[What you will do]: What's needed: every entry, printed exactly, minus the images.

(Supplied information)

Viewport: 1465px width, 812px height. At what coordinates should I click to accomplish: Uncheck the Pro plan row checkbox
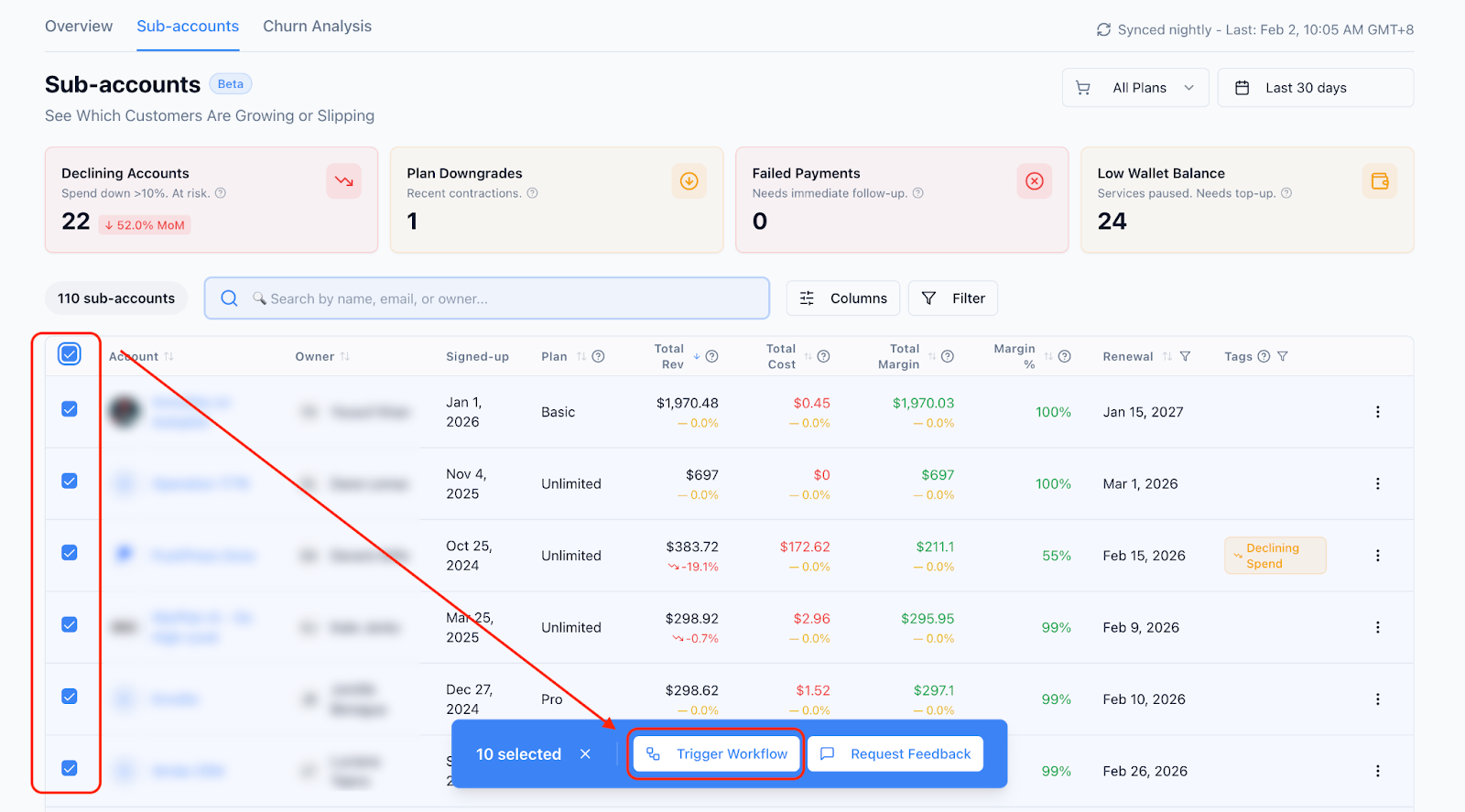coord(70,697)
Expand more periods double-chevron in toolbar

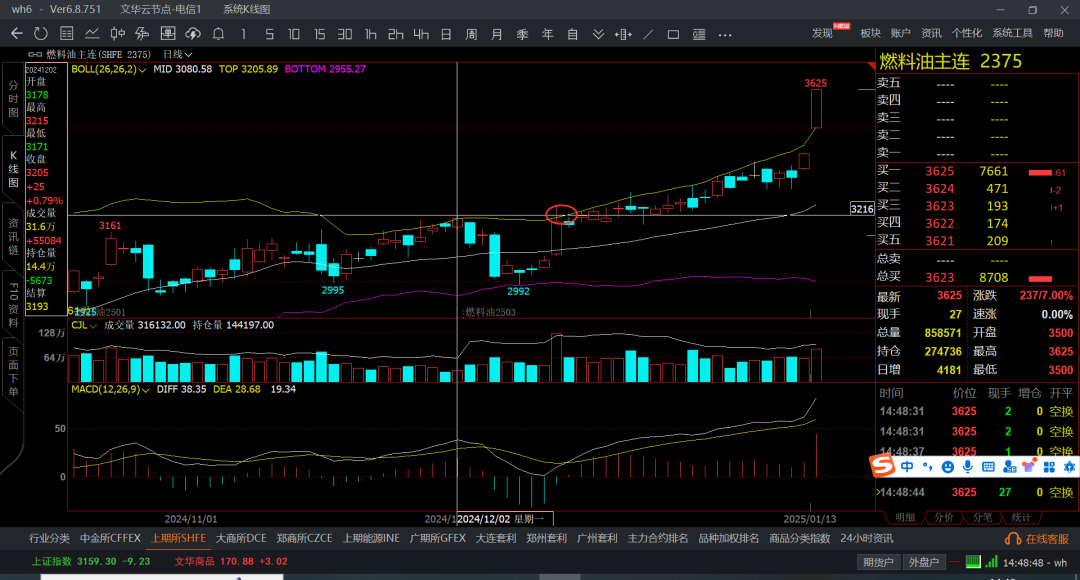[x=598, y=33]
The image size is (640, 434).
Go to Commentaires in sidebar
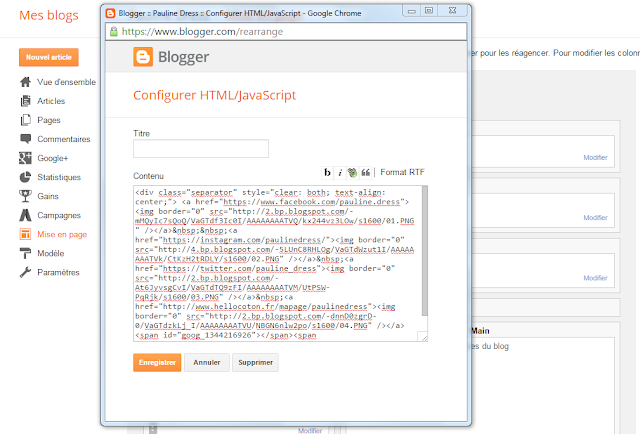[63, 139]
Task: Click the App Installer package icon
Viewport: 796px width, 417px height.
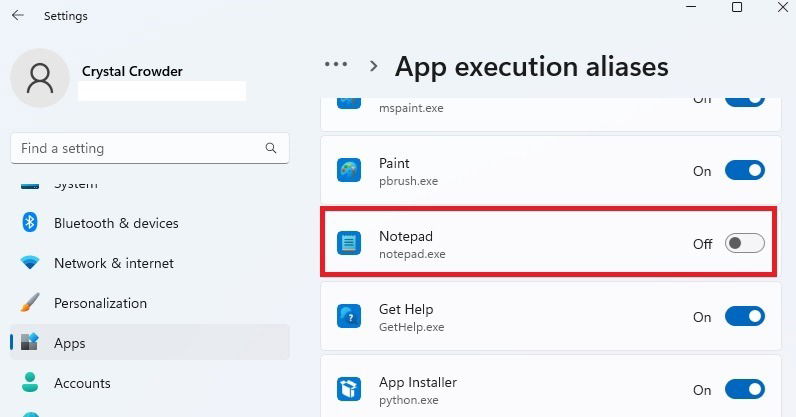Action: [349, 390]
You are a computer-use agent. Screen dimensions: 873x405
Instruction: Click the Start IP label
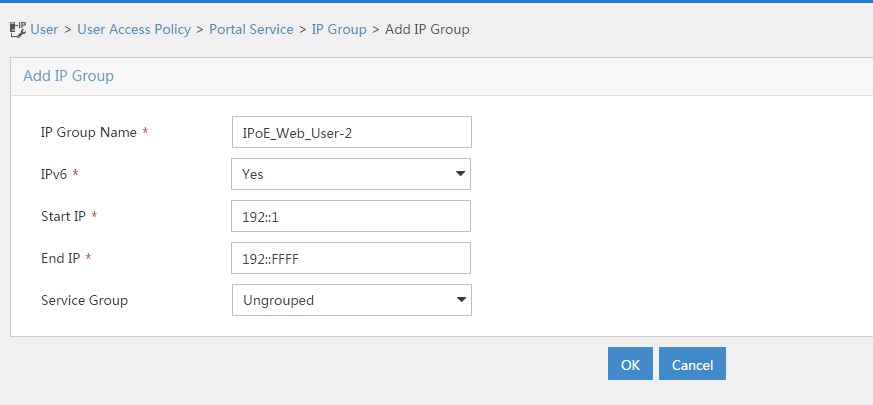click(63, 216)
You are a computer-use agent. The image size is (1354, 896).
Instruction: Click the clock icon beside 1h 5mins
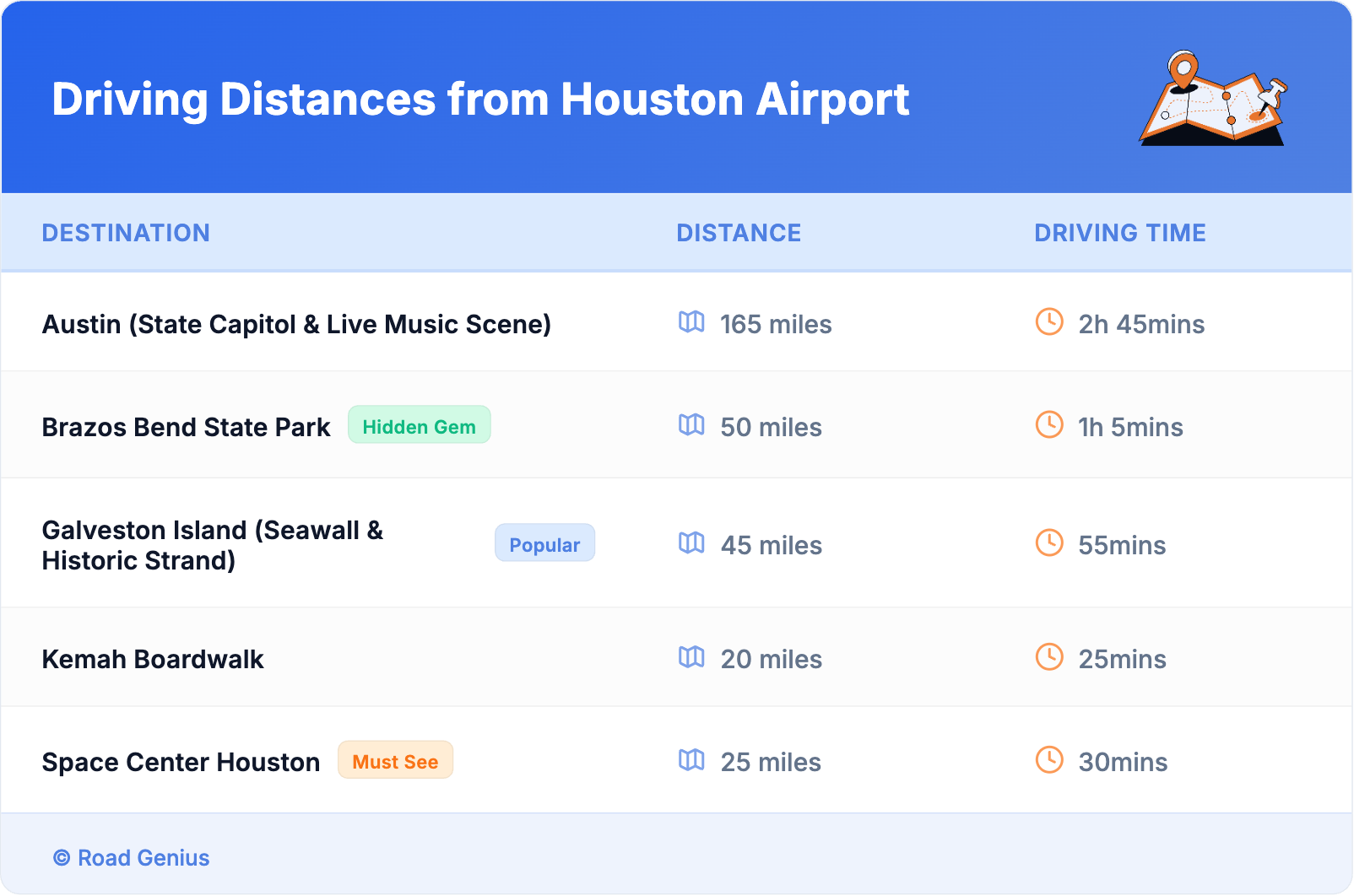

(End Supplied information)

[Output below]:
Viewport: 1465px width, 812px height. At what coordinates should I click to accomplish: Uncheck the Pro plan row checkbox
coord(70,697)
Expand more periods double-chevron in toolbar

[x=598, y=33]
The image size is (640, 434).
Go to Commentaires in sidebar
[63, 139]
Task: Click the App Installer package icon
Viewport: 796px width, 417px height.
Action: [349, 390]
You are a computer-use agent. Screen dimensions: 873x405
Instruction: Click the Start IP label
click(63, 216)
You are a computer-use agent. The image size is (1354, 896).
Instruction: Click the clock icon beside 1h 5mins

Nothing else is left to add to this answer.